Sarkozy, ou le nouveau Lamartine 

The last time any French government made a particular strong point on being positive about Britain was during the Second Republic of 1848-1852.
Indeed it was the most anglophile administration in French history, even including the period of the establishment of the Entente Cordiale. Much talk about learning from British institutions, working together, and adopting similar commercial and economic strategies. Britain was for almost the only time in French history described in positive terms, and held up as a model to be copied.

The poet Alphonse de Lamartine was effectively head of government in the chaotic five-member executive and specialised in ringing declarations of intent including some of the most Liberal propositions ever floated in mainstream French politics..

Despite (or possibly because of) this rhetorical attempt to shift French foreign and domestic policy the Republic collapsed into the authoritarian nationalist and state-sponsored economic backwaters of the Second Empire. Lamartine was forced into an obscure retirement.

Visiting President Sarkozy of France is using his time here to make positive statements about ‘working together’ with Britain, and even (so far) avoiding comments about the food.
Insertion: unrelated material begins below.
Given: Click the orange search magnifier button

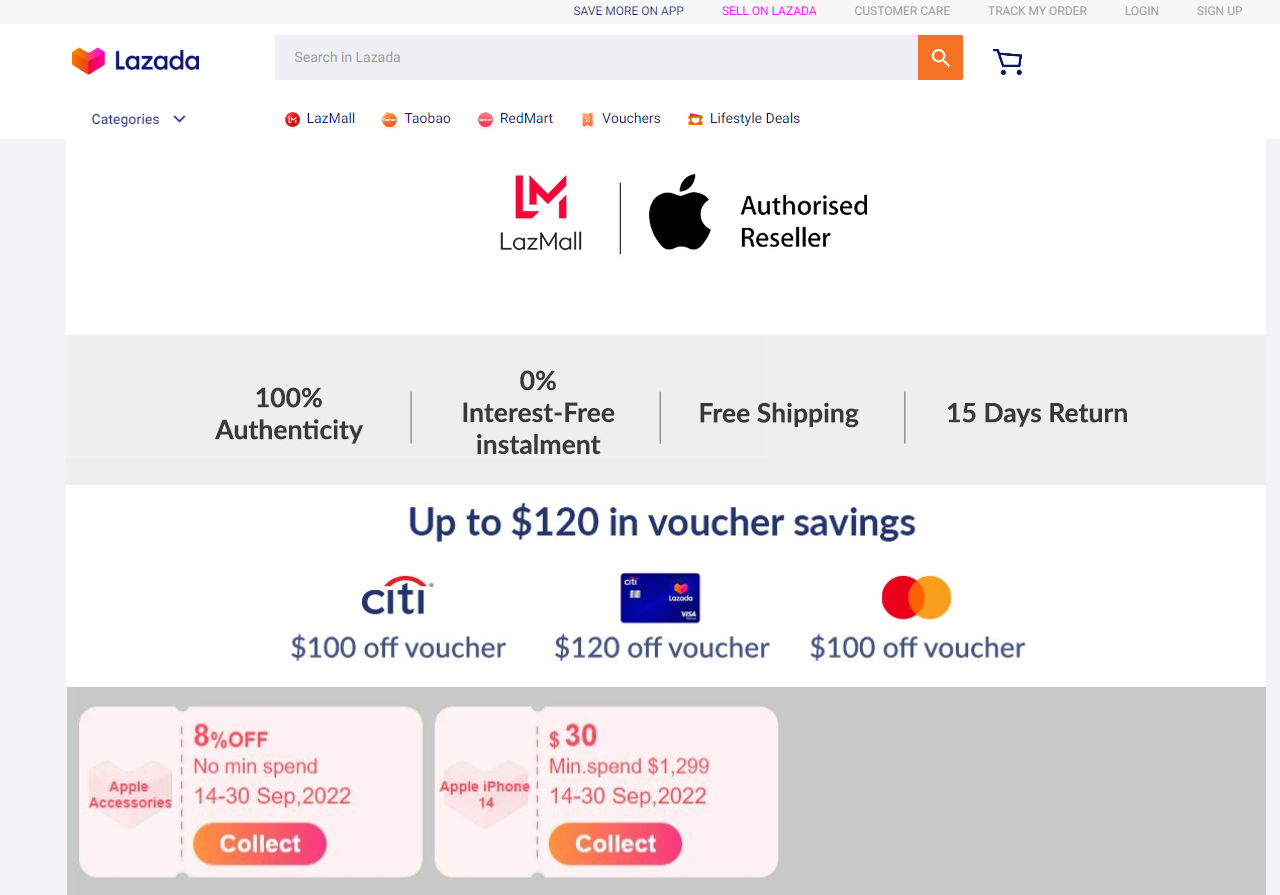Looking at the screenshot, I should click(940, 58).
I hope that both he and Brown (or at least their respective advisors) are familiar with the entertaining book ‘That Sweet Enemy’ and are working on ways to avoid the worse of the stereotypes we have of each other. A necessary humility to underpin any ‘entente formidable’ or even ‘amicale’. Back home though, we can expect Sarkozy’s opponents gleefully to exploit the gut-distrust of the French political groupuscules towards ‘Anglo-Saxon liberalism’. Tests will come when the President has to match actions with words.

‘Voyons voir’ as my relatives in Burgundy say.

Reference: Robert and Isabelle Tombs ‘That Sweet Enemy; the French and the British from the Sun King to the present’ otherwise sub-titled ‘a history of a love-hate relationship’. See here for a review.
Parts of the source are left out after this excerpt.